═══ Data listing

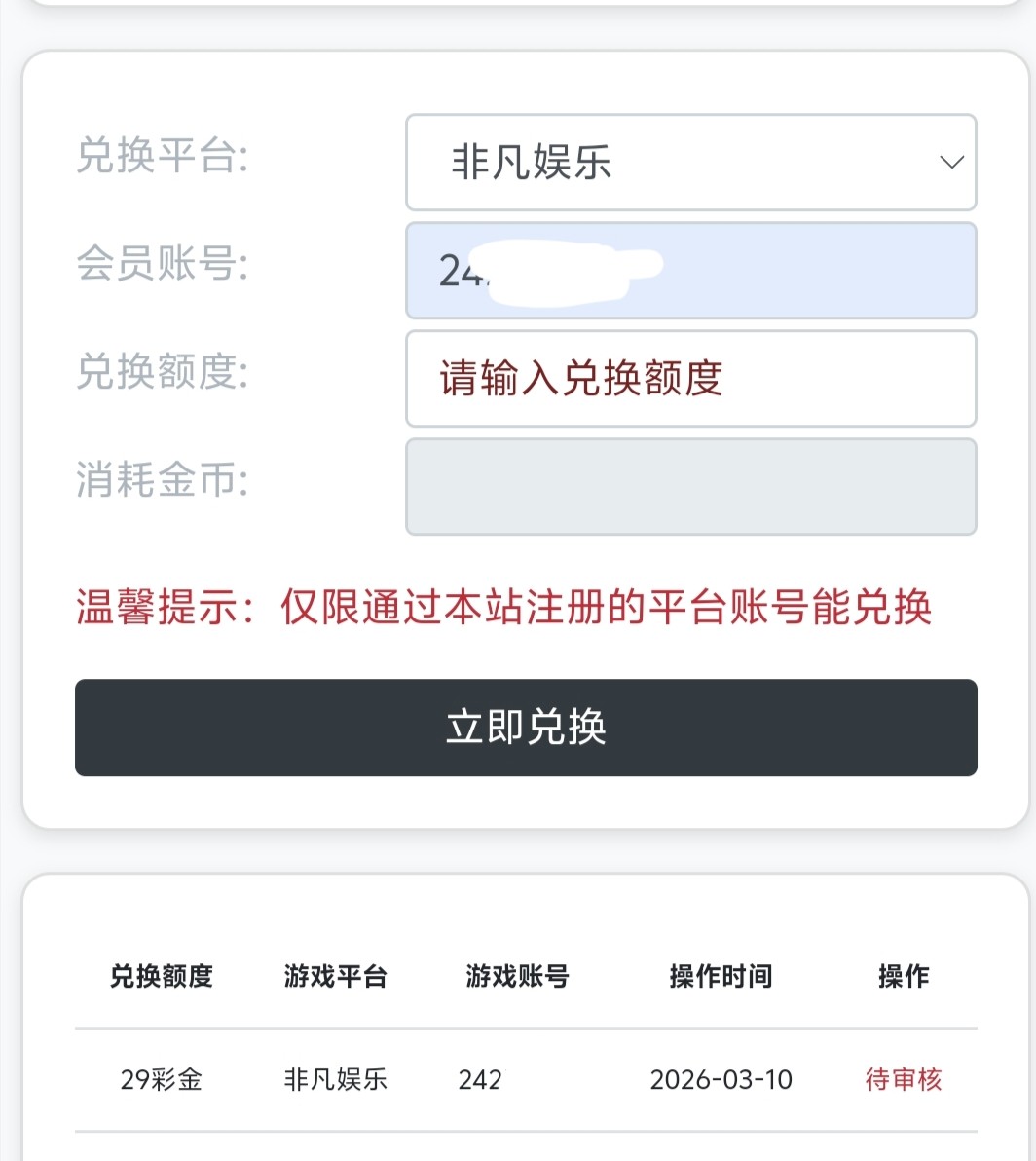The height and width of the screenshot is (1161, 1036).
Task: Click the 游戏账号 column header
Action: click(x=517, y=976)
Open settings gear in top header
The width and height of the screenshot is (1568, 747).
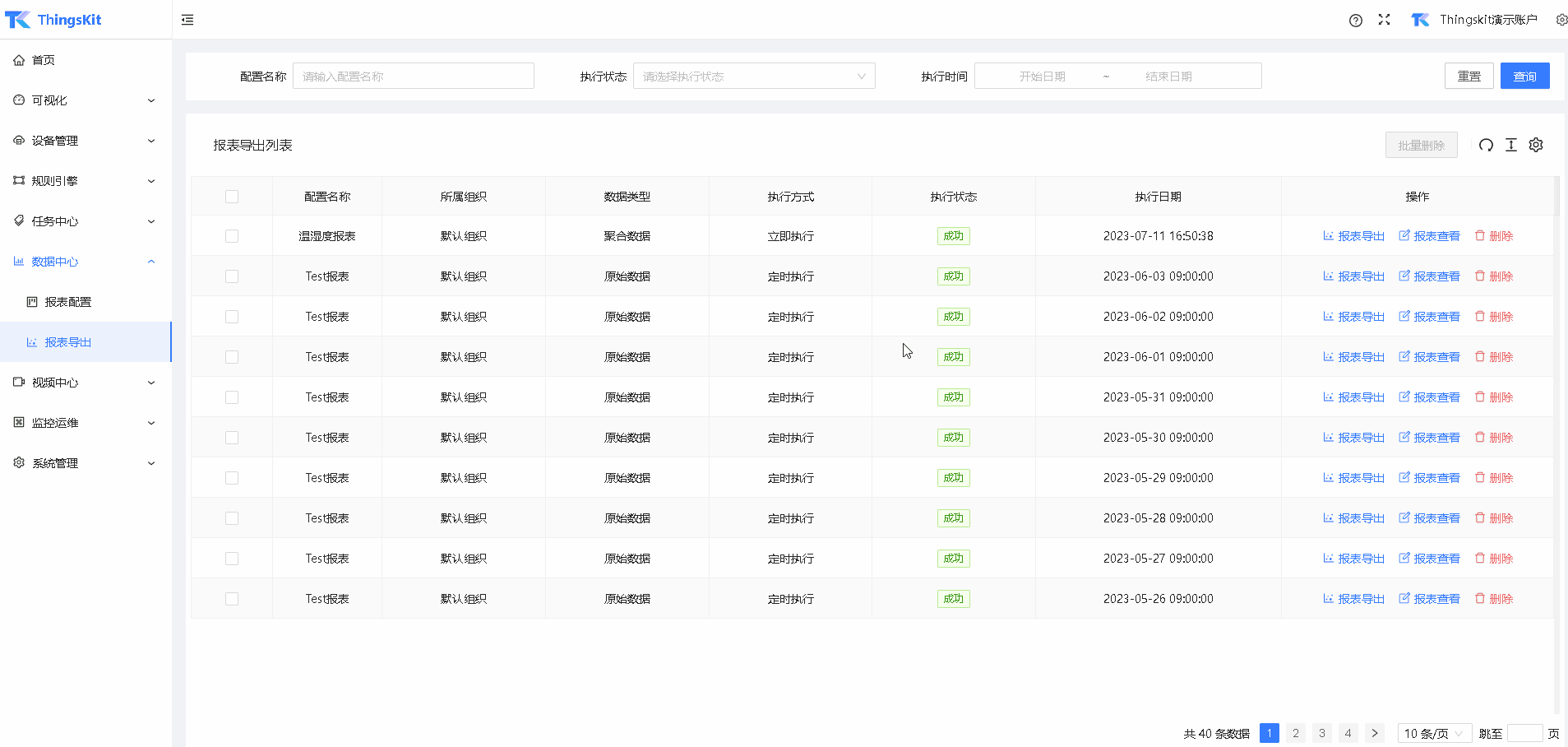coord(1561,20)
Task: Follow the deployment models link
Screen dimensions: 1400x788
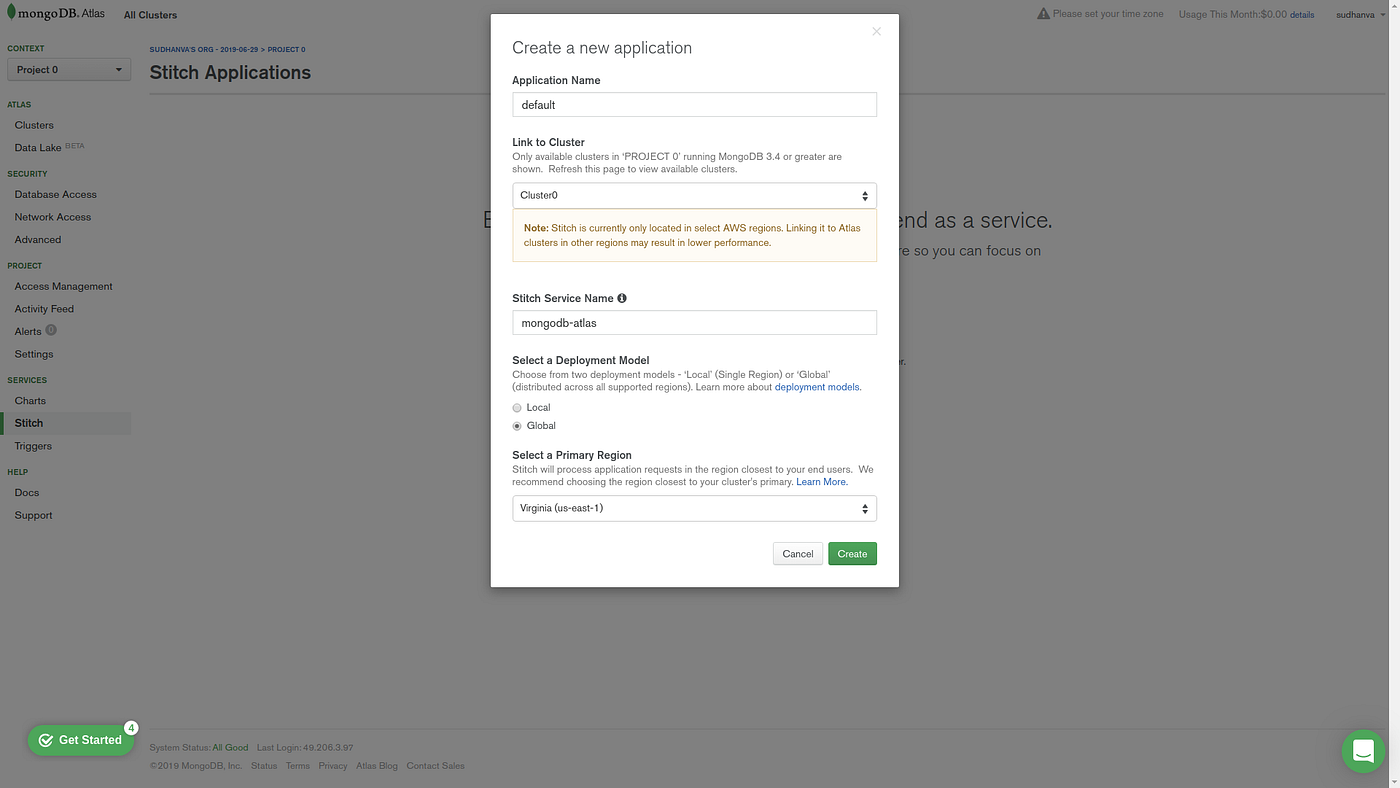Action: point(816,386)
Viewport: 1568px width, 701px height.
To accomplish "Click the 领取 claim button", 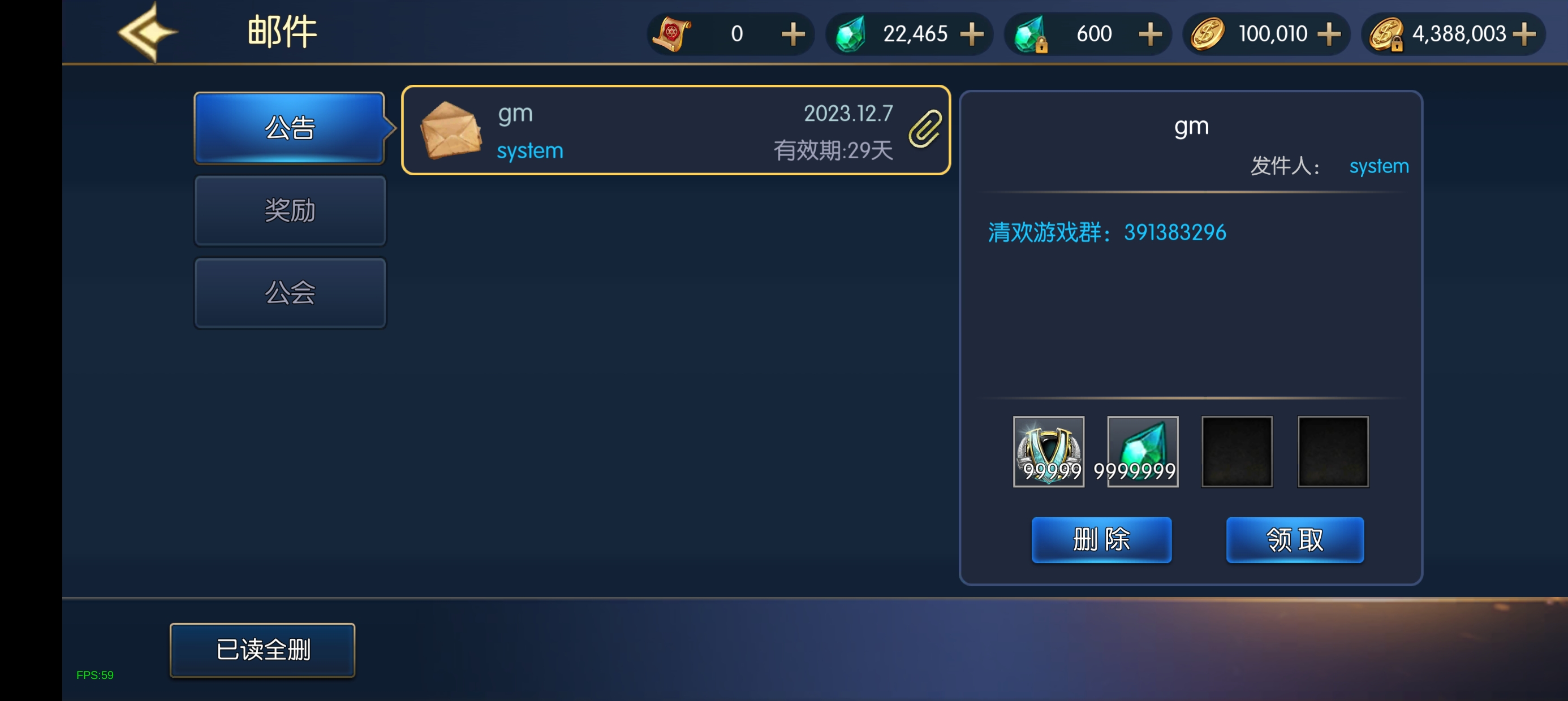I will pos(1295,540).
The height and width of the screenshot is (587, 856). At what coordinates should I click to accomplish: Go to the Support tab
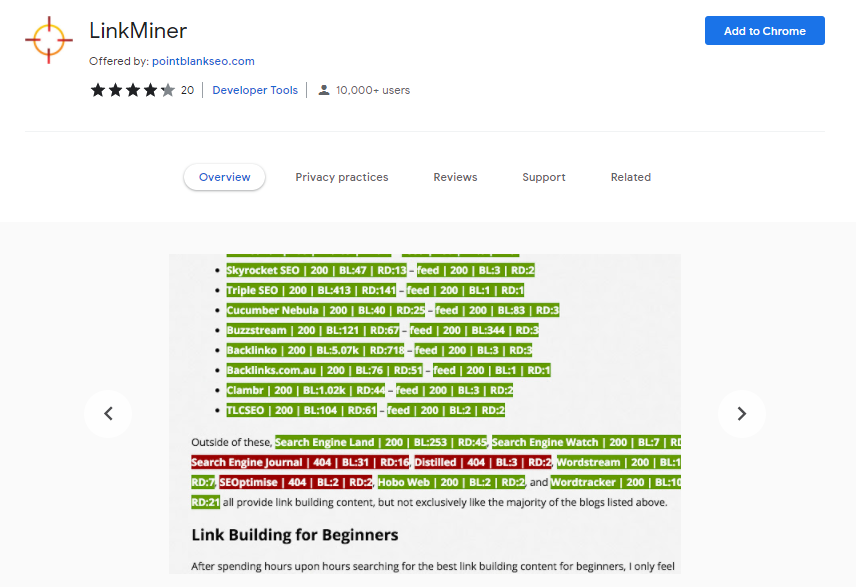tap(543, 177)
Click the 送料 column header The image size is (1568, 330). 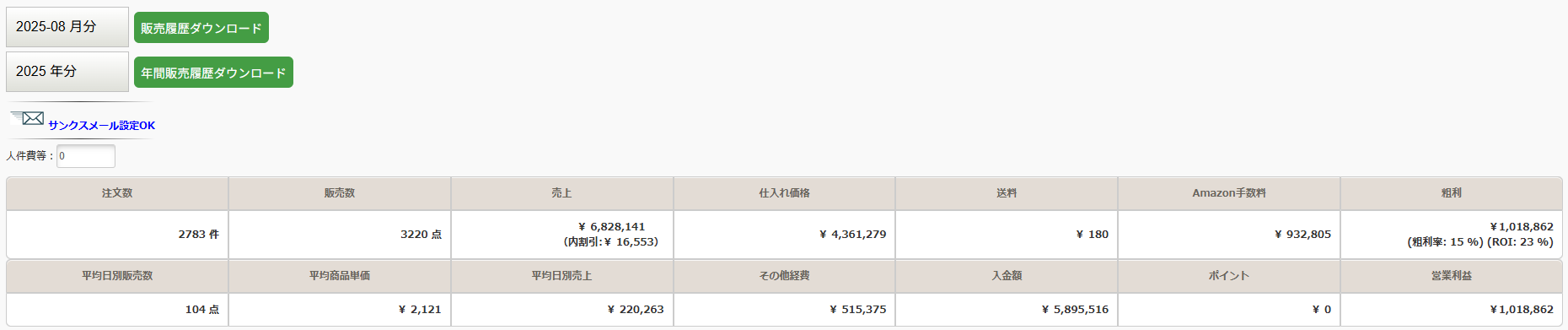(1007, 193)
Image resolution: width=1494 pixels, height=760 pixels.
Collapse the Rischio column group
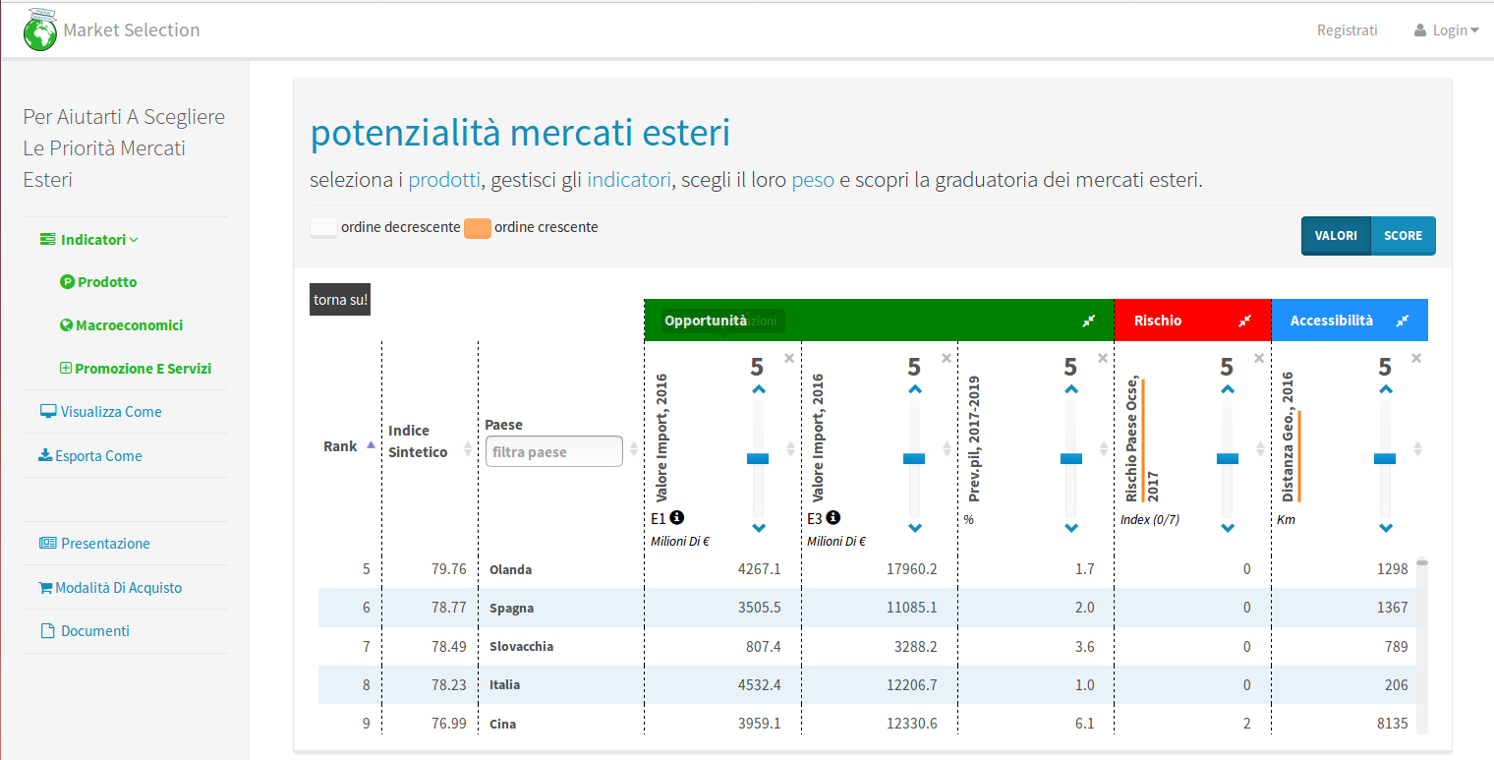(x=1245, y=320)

══════

_Problem details_. Write out a verbatim copy of the lines from the line that contains "Image resolution: width=1494" through the end of the entries above; pictures are not copied.

_Final answer_.
Image resolution: width=1494 pixels, height=760 pixels.
Collapse the Rischio column group
(x=1245, y=320)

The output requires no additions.